Items stored from a collection >>

----

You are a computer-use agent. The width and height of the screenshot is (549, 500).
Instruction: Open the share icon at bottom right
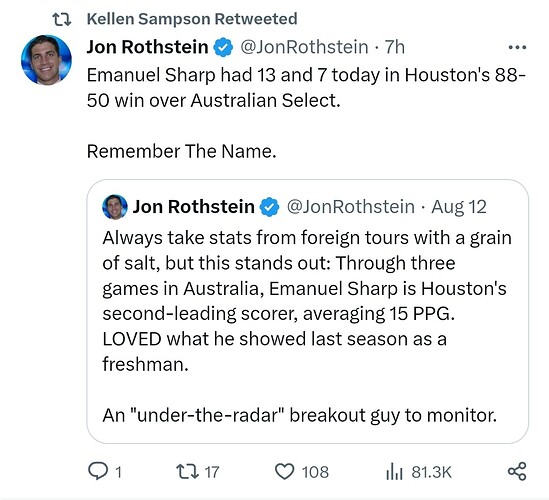point(517,471)
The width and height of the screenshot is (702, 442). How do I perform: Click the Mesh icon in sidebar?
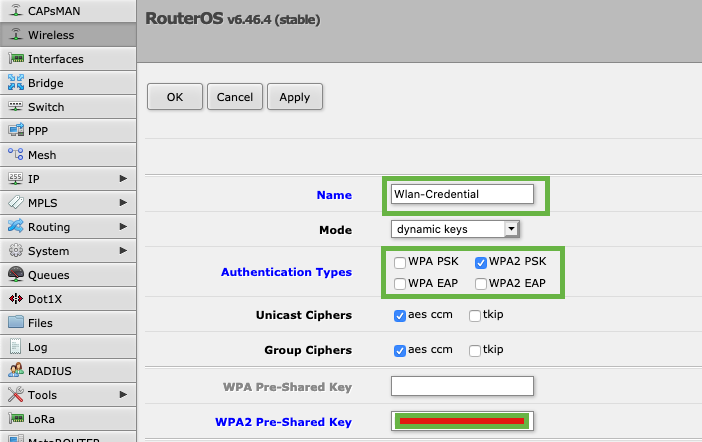[x=16, y=155]
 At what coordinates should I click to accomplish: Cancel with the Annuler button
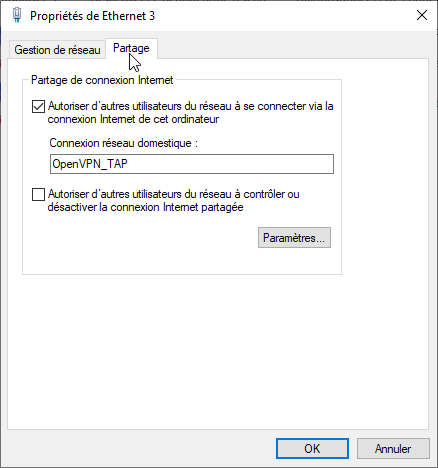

----

What is expected >> Identify every line of the records above that contains the string "width", and copy each of those lines. Case counts.

Problem solution >>
You are a computer-use agent. The width and height of the screenshot is (549, 500).
The width and height of the screenshot is (702, 442). How do I perform: Click the Mesh icon in sidebar?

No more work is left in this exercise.